Two of Dana's companions for the trip were Thomas Gold Appleton, the "prince of rattlers," and William Wetmore Story, who was abandoning the law to study art. The trio talked and told stories, making half-formed plans to co-author a book called Spray from the Paddlebox. Appleton, who was a frequent traveler to Europe and elsewhere, called it "one of the pleasantest passages I have made." Dana described it this way:

We started punctually at twelve, with a most beautiful day overhead and around us... and we went down the harbor in beautiful style — actually bound to Europe, — the Europe of my dreams, that I hardly dared believe I should ever see. But now that the time has come, I am so intensely interested in my own country, in the impending struggle between the free classes and the slave-power that I cannot conjure up a thought of England.

Dana was already a founding member of the Free Soil Party and served as the lawyer defending fugitive slave Anthony Burns. The majority of his career for the next decade after his European trip was devoted to the anti-slavery cause, often serving as a pro bono lawyer for fugitive slaves.

January 6, 2010

Death of Dana, Jr.

Richard Henry Dana, Jr. died on January 6, 1882. He was 66 years old. Though his career was varied — he was a sailor, a writer, and a lawyer — he is known predominantly from one book: Two Years Before the Mast, published in 1840.

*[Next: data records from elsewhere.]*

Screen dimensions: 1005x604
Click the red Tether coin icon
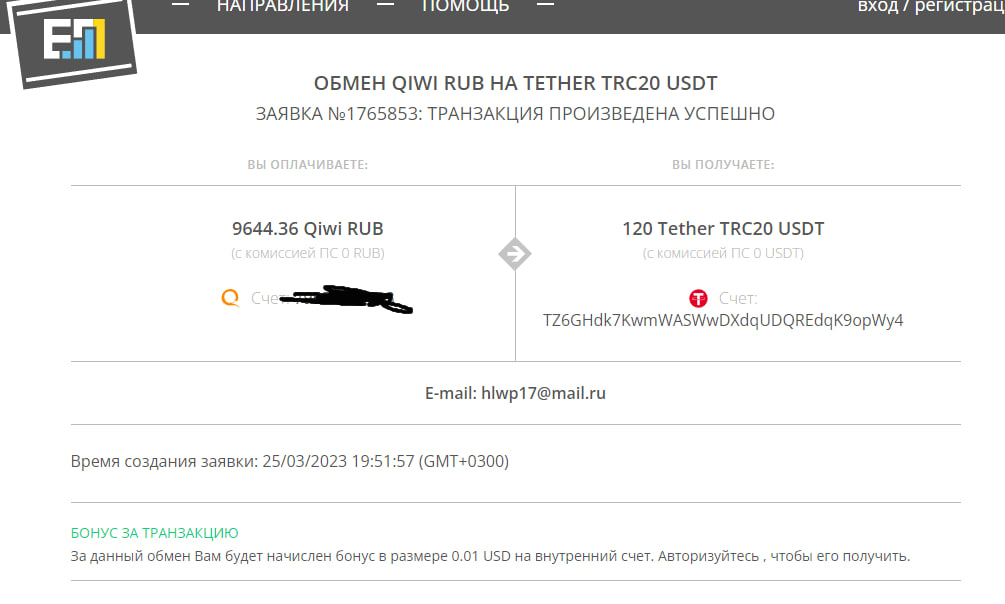click(698, 298)
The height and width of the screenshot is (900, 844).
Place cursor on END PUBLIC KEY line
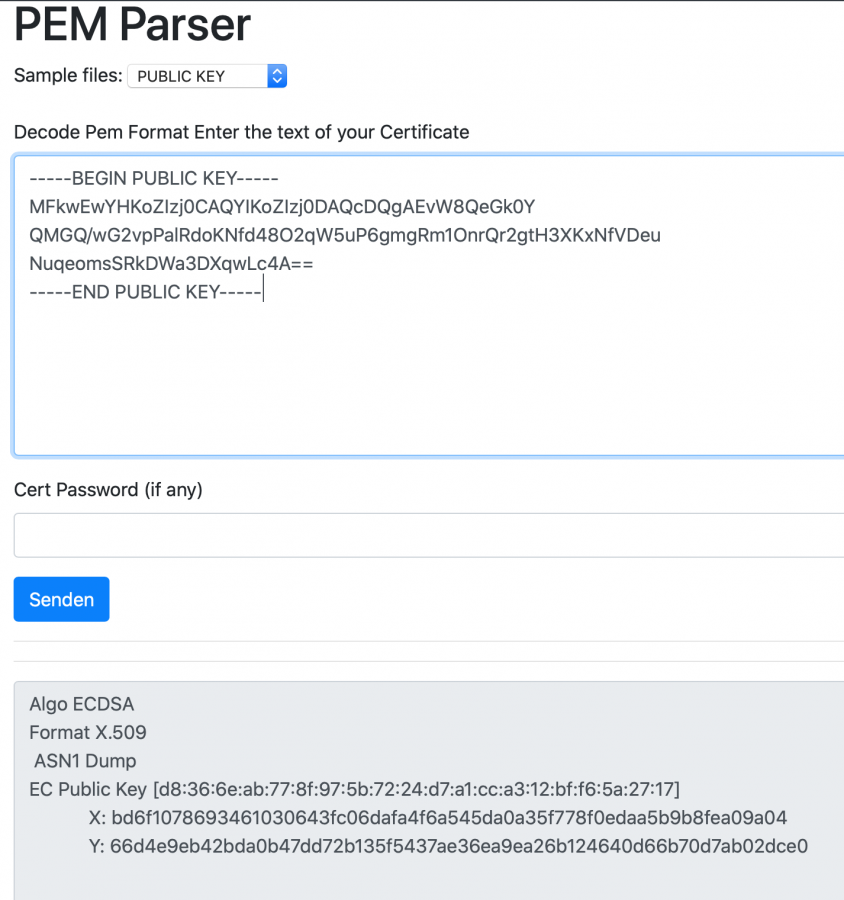[x=146, y=292]
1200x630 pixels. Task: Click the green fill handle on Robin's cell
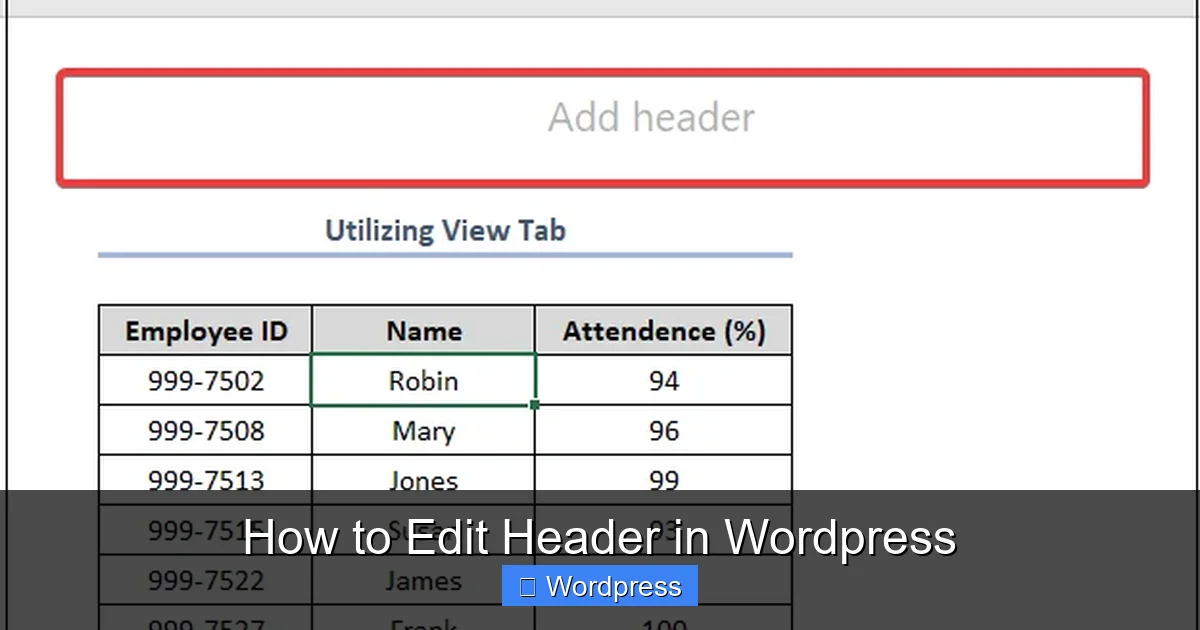click(535, 405)
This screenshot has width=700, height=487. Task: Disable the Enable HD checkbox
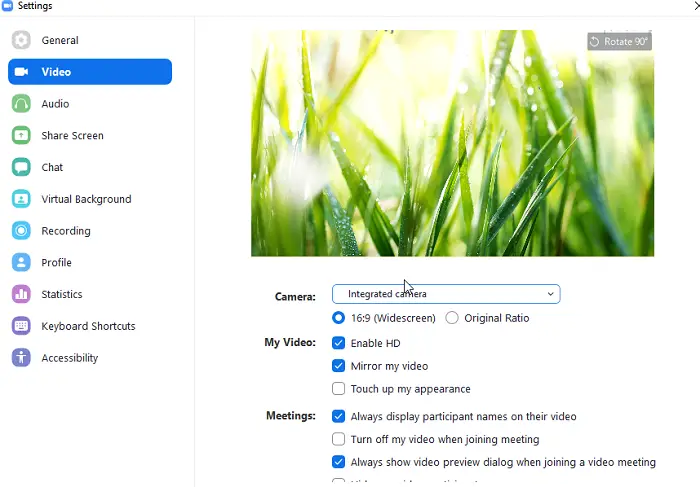(x=338, y=343)
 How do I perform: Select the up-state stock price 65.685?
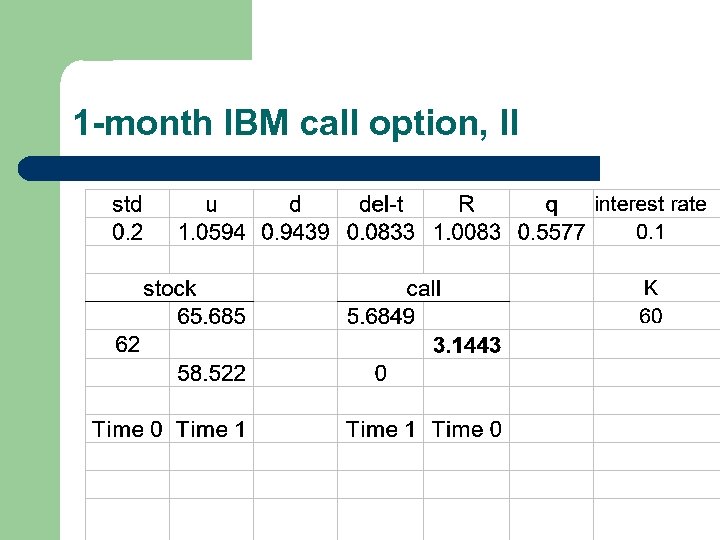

The book was inspired by two years at sea, which the Boston Brahmin took to avoid Harvard temporarily (and with a hope to repair worsening eyesight). Serving as a common sailor rather than taking the European Grand Tour expected of wealthy individuals, he was disturbed by the plight of his fellow seamen. His book, a memoir of his two years on board the Pilgrim, was written to draw attention to the poor conditions at sea. Dana Point in California was named in honor of the author.

Dana continued fighting on land as well. While an undergrad at Harvard, he was suspended for six months for supporting a student protest. After graduating from Harvard Law School, he fought for an eclectic range of clients, including the fugitive slave Anthony Burns.

He also represented doctor William T. G. Morton, who was fighting for official recognition as the discoverer of the anesthetic properties of ether. Interestingly enough, it was a dentist who applied ether to Frances Appleton Longfellow, wife of Henry Wadsworth Longfellow, as the first woman to give birth under anesthesia. Her daughter, Fanny Jr., did not survive past infancy. However, another daughter of the Longfellows, "Edith with the golden hair," married Richard Henry Dana III.

Dana Jr. traveled to Rome, Italy, at the end of his life. It was there that he contracted influenza and died in 1882, having outlived his father and namesake, himself a famous poet and critic, by slightly less than three years.